We suppress fires when lightning strikes or campfires burn out of control, but fire exclusion is unhealthy in a forest. Exclusion leads to crowded trees and fuel buildup, which in turn leads to unnatural wildfires — fires of high frequency and severity. These fires burn the treetops and soils underneath trees, scarring the resiliency of the land. To be sure, super-hot flames turn trees to ruins and convert the soil to moonscapes. To prevent abnormal fires “fuel suppression” would be as important to forest management as “fire suppression”.

Prescribed fire, dubbed “Rx treatments”, remedy the risks of devastation by super-intense fires. Gatlinburg, Tennessee, “Gateway to the Smokies,” burned in 2016 because residents didn’t heed the need for fire. Mariposa, California, “Gateway to Yosemite,” burned in 2022, because continual fire suppression had left Mariposa’s forests overstocked with trees, each one of which was a bio-pump that sucked the soil dry, making the trees vulnerable to bark beetles that killed them. Trees died by the hundreds — whole acres of forest were dead — fuel for the furious infernos of flames.

“It can’t happen here,” I’ve been told, “This is Indiana,” as if our wood won’t burn! Yet history tells another tale. Indiana’s biggest wildfire to date, the 1952 Dutch Ridge Fire, burned 5,000 acres in Monroe and Lawrence counties. The US Forest service, through tree ring research, estimated that Indiana’s forests had burned regularly in a prehistoric cycle of approximately five to seven years. The truth be told, fire suppression invites bigger fires. We only postpone the inevitable with fire suppression.

Brown County is a “matchstick community” because of its glorious trees, too numerous to keep from runaway flames. When the climate goes wrong, it’s a small step from tree-scape to char-scape.

The effects to come are comprehensible. Moonscapes yield floodwaters, just as tree-less glades and pavement hardscapes do. Mind you, low-intensity fires burn off excess fuel and balance tree densities, leaving behind the elder trees, standing and green. More importantly, low-intensity fires leave the soil’s seed banks intact. During natural, low intensity wildfires, mice will burrow below the duff, come out again after the flames recede and poop. Their poop shields the much-needed mycorrhizal spores that help to regenerate the land. High-intensity fires are “sterlilizing fire.”

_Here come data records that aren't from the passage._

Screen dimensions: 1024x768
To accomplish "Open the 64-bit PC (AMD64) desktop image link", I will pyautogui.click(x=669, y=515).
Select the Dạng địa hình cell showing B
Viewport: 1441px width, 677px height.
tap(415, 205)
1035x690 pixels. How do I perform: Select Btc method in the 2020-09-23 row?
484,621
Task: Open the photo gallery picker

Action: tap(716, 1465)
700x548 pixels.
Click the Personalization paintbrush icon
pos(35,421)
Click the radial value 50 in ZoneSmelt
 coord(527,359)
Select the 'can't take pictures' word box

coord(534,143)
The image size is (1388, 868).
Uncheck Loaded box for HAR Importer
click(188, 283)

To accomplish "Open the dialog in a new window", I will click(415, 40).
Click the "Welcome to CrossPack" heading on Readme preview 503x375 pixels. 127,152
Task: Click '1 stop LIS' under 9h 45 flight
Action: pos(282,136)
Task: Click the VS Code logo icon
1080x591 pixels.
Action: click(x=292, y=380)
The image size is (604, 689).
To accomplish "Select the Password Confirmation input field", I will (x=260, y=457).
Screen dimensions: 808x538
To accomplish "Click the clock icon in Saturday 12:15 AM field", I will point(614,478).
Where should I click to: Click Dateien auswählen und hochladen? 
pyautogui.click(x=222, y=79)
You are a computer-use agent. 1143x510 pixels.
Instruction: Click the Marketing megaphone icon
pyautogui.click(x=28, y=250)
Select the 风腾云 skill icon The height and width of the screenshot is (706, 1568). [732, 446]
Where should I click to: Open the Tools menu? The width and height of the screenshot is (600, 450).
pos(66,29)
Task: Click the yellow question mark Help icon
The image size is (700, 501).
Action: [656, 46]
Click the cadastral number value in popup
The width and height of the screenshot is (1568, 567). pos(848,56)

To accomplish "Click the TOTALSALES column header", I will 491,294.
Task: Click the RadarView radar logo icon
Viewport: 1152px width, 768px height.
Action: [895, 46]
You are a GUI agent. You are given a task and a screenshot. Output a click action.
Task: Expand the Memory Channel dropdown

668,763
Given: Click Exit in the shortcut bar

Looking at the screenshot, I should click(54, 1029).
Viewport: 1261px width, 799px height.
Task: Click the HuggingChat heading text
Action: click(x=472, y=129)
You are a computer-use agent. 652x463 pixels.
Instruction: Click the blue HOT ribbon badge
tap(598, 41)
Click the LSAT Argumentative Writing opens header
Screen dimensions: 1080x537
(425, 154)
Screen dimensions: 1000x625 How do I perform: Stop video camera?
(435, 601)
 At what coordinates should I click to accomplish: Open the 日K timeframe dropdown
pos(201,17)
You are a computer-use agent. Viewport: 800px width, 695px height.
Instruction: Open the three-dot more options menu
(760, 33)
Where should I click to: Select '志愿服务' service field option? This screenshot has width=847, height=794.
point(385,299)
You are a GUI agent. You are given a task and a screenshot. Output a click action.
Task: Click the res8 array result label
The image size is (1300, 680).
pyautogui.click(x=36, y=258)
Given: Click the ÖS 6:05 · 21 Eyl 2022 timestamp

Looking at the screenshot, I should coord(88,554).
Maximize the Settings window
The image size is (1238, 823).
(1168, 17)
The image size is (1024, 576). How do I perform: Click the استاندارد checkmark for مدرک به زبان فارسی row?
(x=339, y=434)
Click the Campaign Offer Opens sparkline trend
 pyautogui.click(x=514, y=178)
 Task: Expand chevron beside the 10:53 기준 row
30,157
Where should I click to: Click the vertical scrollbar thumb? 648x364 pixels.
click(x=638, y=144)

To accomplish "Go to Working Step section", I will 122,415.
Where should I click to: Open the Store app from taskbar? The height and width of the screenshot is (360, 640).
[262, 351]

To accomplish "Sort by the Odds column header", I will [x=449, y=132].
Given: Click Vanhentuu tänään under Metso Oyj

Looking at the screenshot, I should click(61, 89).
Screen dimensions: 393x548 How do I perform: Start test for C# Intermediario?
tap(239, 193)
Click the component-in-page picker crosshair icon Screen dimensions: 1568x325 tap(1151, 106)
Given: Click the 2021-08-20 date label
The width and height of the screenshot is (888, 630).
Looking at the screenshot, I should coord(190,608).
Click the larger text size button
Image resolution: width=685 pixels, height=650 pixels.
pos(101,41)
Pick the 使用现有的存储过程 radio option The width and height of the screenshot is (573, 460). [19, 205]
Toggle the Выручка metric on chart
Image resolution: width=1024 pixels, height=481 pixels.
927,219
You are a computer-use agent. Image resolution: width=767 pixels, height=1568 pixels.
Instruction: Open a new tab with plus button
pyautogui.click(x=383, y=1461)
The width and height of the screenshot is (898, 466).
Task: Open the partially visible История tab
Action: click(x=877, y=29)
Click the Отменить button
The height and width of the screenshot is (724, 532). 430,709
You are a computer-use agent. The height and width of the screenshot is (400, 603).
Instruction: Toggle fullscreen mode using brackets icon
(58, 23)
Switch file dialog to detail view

The US Forest Service has undertaken research into biochar (pyro-carbons), a vanishing component of soils in both field and forest. Nutrient-rich biochars hold water for growing trees and wildflowers. Indiana has lost its fire-dependent orchid species that fire suppression has made extinct.

A glimmer of the future is grimmer with unfettered fire suppression. Total fire suppression co-wrecks the forest ecology, when fire is nature’s ecological correction. We cannot bannish fire forever. It’s a sure thing that fire will come, and when it comes, Nashville may be gnashing its teeth in response — unless the overdue need for fire is met with a staggered array of prescription burns.